### What to work on:
(1) Rewrite the stretch of the passage on publishing in English rather than Arabic from "- Secondly: The" through "improving my English.", replacing "publications" with "titles".
(2) In the passage on publishing in English rather than Arabic, which language does the writer say they would use if living 1,500 years ago?
(3) Carry on the passage about why the writer publishes in English rather than Arabic, picking up right after its final sentence.

[Extract to read — start]

Arabic is my mother language. I respect it just like I expect that most people respect their mother languages. However, to publish in Arabic, or in any other language other than English, is a disadvantage:
- Firstly: “The strength of a language is from the strength of its owners قوة اللغة من قوة أهلها”. Arabs are weak in this part of history. As a result, their language is as weak as they are. On the other hand, English-speaking countries have been ruling the world since tens of years now (The USA and Britain). As a result, English is the lingua franka of this time of history. So, by writing in English, I am not only addressing Arabs, but the greatest majority of people on this planet in this part of history. If I were living almost 800 years ago, I would be writing in Arabic. If I were living 1,500 years ago, I would be writing in Latin. If I were living 2000 years ago, I would be writing in Greek, etc. For every time in history, there is a great nation ruling most of the world. The language of this nation is naturally the language of science, politics, literature, etc. As a result, it is wise to use the language of the most powerful so as to address the largest group of people.
- Secondly: The number of new publications in Arabic (whether in literature or science) is almost negligible compared with those in other languages. This also runs on the number of books that are translated into Arabic each year. As a result, it is better to practice English more (in writing) and hence, be able to read and comprehend all of these new publications that come out almost every minute. By writing in English, I am not only expressing an opinion, but also, I am improving my English.

[Extract to read — finish]
[Source material — start]

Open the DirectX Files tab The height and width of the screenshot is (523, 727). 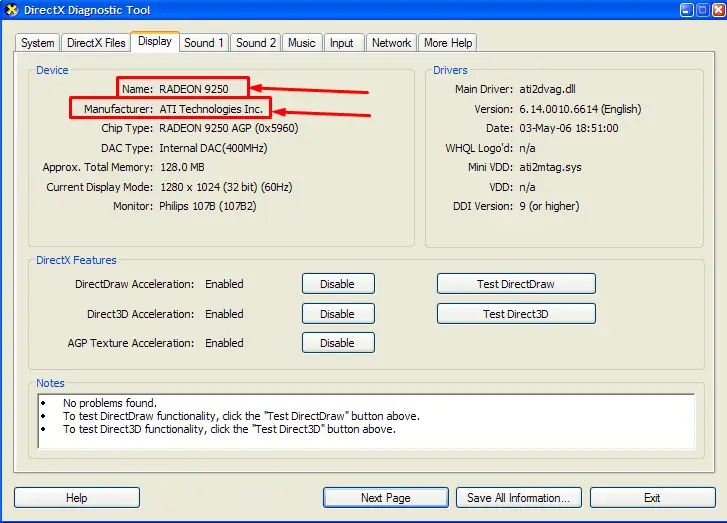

[Source material — finish]

### List of answers:
(1)
- Secondly: The number of new titles in Arabic (whether in literature or science) is almost negligible compared with those in other languages. This also runs on the number of books that are translated into Arabic each year. As a result, it is better to practice English more (in writing) and hence, be able to read and comprehend all of these new titles that come out almost every minute. By writing in English, I am not only expressing an opinion, but also, I am improving my English.

(2) Latin

(3)
- Thirdly: An Israeli general is reported to have once said: “Arabs do not read. Even if they read, they do not understand”. I don’t know if hatred was the reason behind saying this, but statistics show that Arabs in this part of history do not read a lot and that the bestselling books in Arabic sell only in thousands of copies. So, if I write in Arabic, I am not limiting myself with to a small audience (Arabs and Arabic-speaking people), but also, I am limiting myself with an audience that is mostly not fond of reading.
- Fourthly: I really do not understand the argument that because something is your own, then you need to think of it in the highest standards. “It is your tribe, language, religion, country, etc. and you must think of it as being the best“. No, there are tribes better than mine, there are languages better than mine, my religion is not perfect, let me stop here .
So, if you are to write a book in the future, or if you are simply to write a single article to share your opinion with the world, why risk writing it in a language other than English? Why not to have the “world as an audience” by writing in the strongest language nowadays?